• _Work item_: Please copy out every line of the data word for word.

• _Material for this task_:
###
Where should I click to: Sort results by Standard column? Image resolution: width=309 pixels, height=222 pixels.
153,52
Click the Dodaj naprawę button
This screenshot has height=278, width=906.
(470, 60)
###
• _Output_:
Where should I click to: Sort results by Standard column? Image resolution: width=309 pixels, height=222 pixels.
153,52
Click the Dodaj naprawę button
This screenshot has height=278, width=906.
(470, 60)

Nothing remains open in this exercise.